STATE OF NEW JERSEY, PLAINTIFF-RESPONDENT,
v.
JOHN SKELLY, DEFENDANT-APPELLANT.



On appeal from the Superior Court of New Jersey, Law Division, Monmouth County, Indictment No. 06-05-00995.

Per curiam.

NOT FOR PUBLICATION WITHOUT THE APPROVAL OF THE APPELLATE DIVISION

Submitted January 7, 2008

Before Judges A.A. Rodríguez and C.S. Fisher.

In this appeal, we review the trial judge's determination that the prosecutor did not abuse his discretion in barring defendant's admission into the pretrial intervention program (PTI). We agree with the trial judge that the prosecutor acted fully within his discretion in light of the nature of the weapons charges asserted against defendant.
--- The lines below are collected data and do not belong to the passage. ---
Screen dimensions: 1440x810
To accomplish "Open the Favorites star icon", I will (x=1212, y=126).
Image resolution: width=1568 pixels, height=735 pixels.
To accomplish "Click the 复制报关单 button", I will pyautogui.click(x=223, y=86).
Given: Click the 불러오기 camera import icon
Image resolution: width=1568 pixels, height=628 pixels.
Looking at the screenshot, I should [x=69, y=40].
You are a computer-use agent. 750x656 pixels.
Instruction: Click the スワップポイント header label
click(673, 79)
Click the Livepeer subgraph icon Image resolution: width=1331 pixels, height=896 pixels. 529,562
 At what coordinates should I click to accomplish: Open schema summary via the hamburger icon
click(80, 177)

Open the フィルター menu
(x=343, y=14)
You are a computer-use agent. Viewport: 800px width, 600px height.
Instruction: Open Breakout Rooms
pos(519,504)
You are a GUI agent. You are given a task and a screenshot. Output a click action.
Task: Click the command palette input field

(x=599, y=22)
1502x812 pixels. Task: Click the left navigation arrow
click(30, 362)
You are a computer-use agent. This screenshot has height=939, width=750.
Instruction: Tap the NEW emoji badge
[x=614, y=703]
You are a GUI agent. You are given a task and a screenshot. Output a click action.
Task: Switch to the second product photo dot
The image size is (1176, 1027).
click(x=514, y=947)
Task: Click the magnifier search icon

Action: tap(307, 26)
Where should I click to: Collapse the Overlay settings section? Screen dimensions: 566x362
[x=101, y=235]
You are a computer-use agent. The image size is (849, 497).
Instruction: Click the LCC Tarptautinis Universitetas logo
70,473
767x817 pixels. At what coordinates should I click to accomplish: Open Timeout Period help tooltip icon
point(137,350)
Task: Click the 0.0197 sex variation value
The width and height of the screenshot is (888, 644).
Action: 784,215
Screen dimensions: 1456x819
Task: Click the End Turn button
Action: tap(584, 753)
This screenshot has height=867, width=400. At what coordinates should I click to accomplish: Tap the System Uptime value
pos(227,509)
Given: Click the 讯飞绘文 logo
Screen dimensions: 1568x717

The record reveals that defendant was indicted on: three counts of fourth-degree acquisition of a handgun without a permit to purchase or license to procure, N.J.S.A. 2C:39-10(a) (counts one, four and sixteen); third-degree unlawful possession of a weapon, N.J.S.A. 2C:39-5(b) (count two); two counts of fourth-degree unlawful sale of a firearm, N.J.S.A. 2C:39-9(d) (counts three and twenty); two counts of third-degree unlawful possession of an assault firearm, N.J.S.A. 2C:39-5(f) (counts five and seventeen); two counts of third-degree unlawful sale of an assault firearm, N.J.S.A. 2C:39-9(g) (counts six and eighteen); four counts of fourth-degree possession of a prohibited weapon, N.J.S.A. 2C:39-3(j) (counts seven, eight, nine and ten); four counts of fourth-degree unlawful sale of a large capacity ammunition magazine, N.J.S.A. 2C:39-9(h) (counts eleven, twelve, thirteen and fourteen); fourth-degree possession of a prohibited weapon, N.J.S.A. 2C:39-3(f) (count fifteen); and third-degree unlawful possession of a weapon, N.J.S.A. 2C:39-5(c)(1) (count nineteen).

Defendant applied for admission to PTI. Because the application required the consent of the prosecutor, defendant was denied admission. Defendant appealed his exclusion from PTI, and, at the same time, pled guilty to counts two, three, five, six, seventeen and eighteen. For reasons set forth in an oral decision, Judge Patricia Del Bueno Cleary denied defendant's appeal of his rejection from PTI. She later sentenced defendant to concurrent five-year probationary terms on counts two, five, six, seventeen and eighteen, and a concurrent three-year probationary term on count three. Defendant was ordered to complete 100 hours of community service and appropriate fines, penalties and fees were also assessed. The remaining counts of the indictment were dismissed.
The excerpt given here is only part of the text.